RECORD EXTRACTS:
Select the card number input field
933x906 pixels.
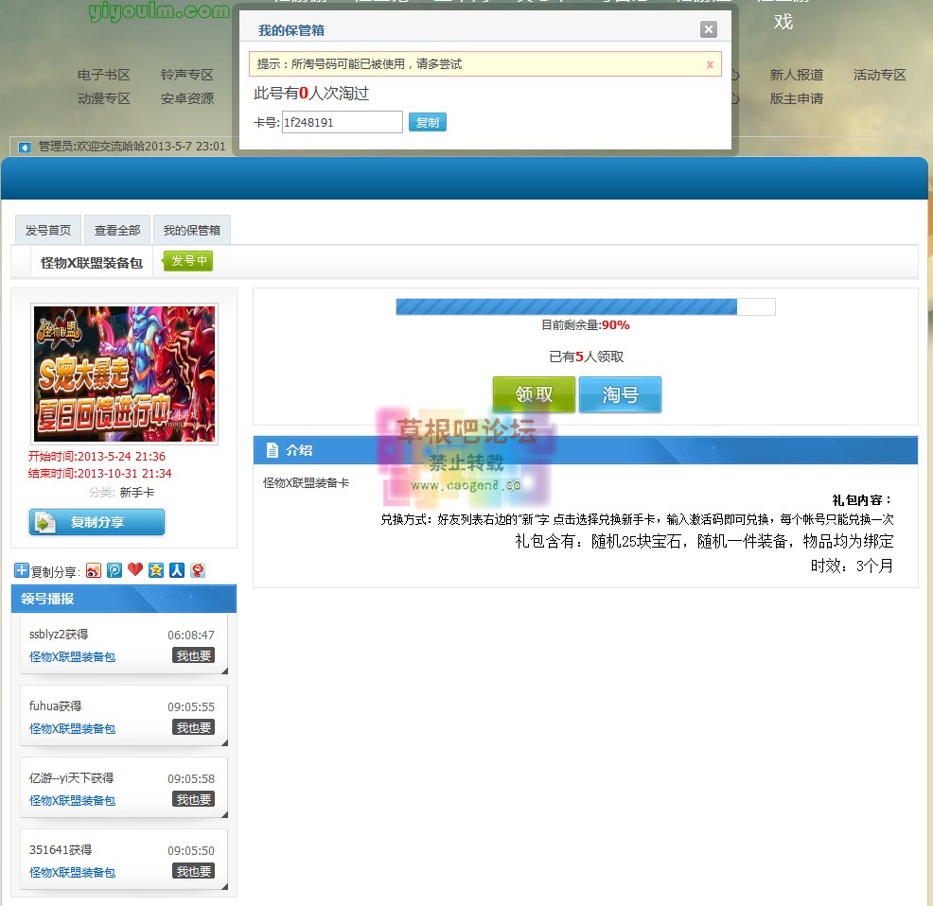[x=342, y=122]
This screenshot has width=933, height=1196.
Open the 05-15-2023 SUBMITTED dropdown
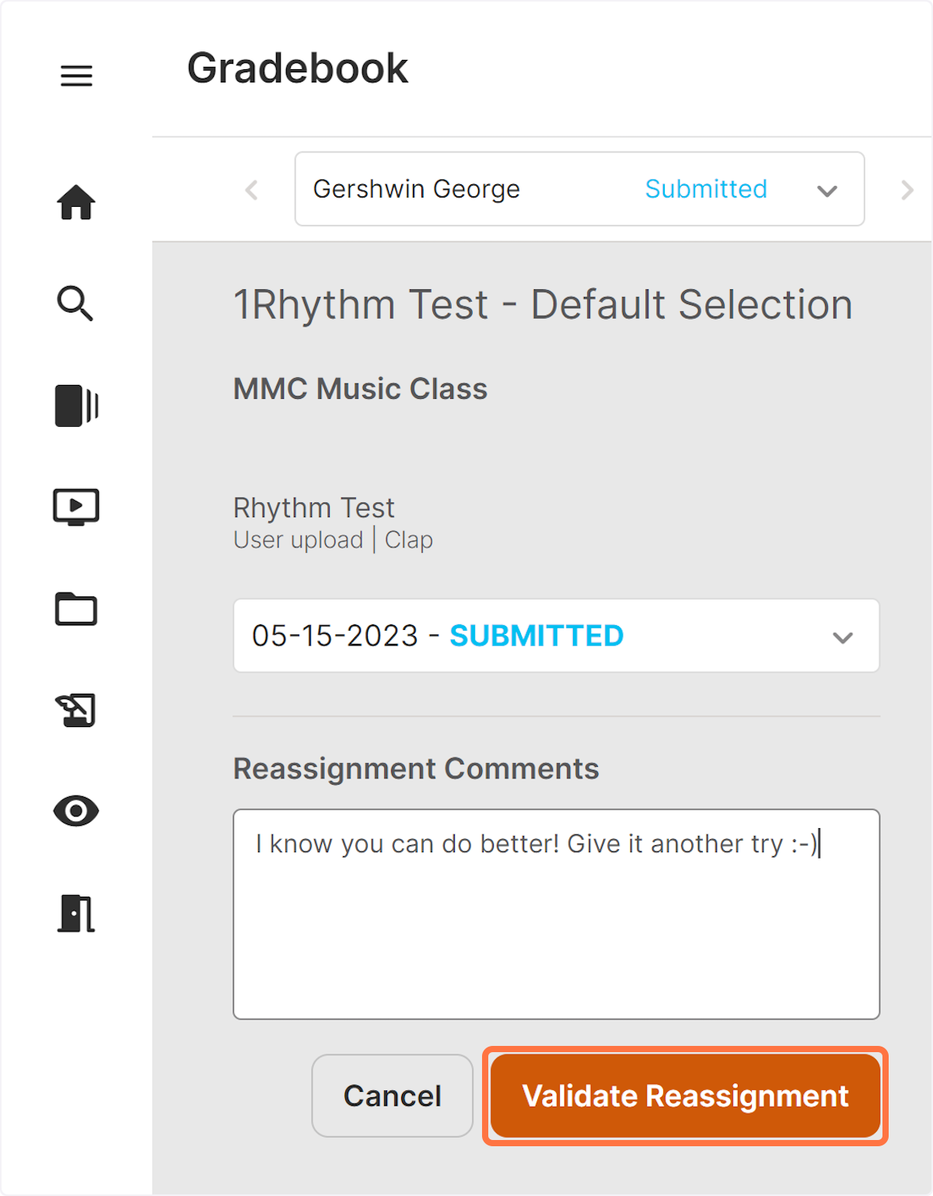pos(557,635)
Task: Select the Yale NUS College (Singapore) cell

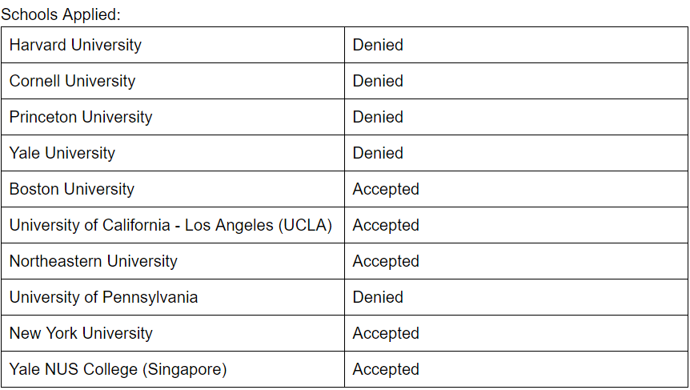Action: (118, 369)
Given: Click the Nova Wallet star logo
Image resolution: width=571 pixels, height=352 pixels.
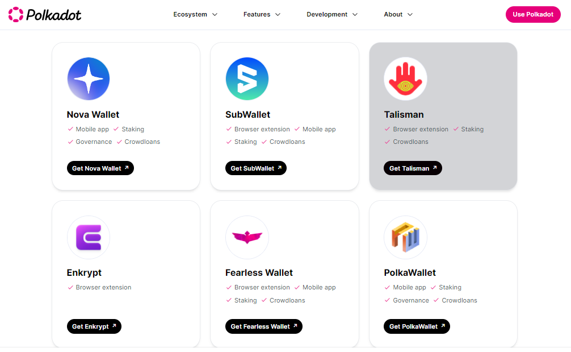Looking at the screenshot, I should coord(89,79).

TASK TO CARRY OUT: Set the preceding data down again word for word, omitting images.

EXERCISE OUTPUT:
Select the card number input field
933x906 pixels.
[x=342, y=122]
This screenshot has width=933, height=1196.
Open the 05-15-2023 SUBMITTED dropdown
pos(557,635)
Task: Select the Yale NUS College (Singapore) cell

Action: (118, 369)
Given: Click the Nova Wallet star logo
Image resolution: width=571 pixels, height=352 pixels.
Looking at the screenshot, I should coord(89,79).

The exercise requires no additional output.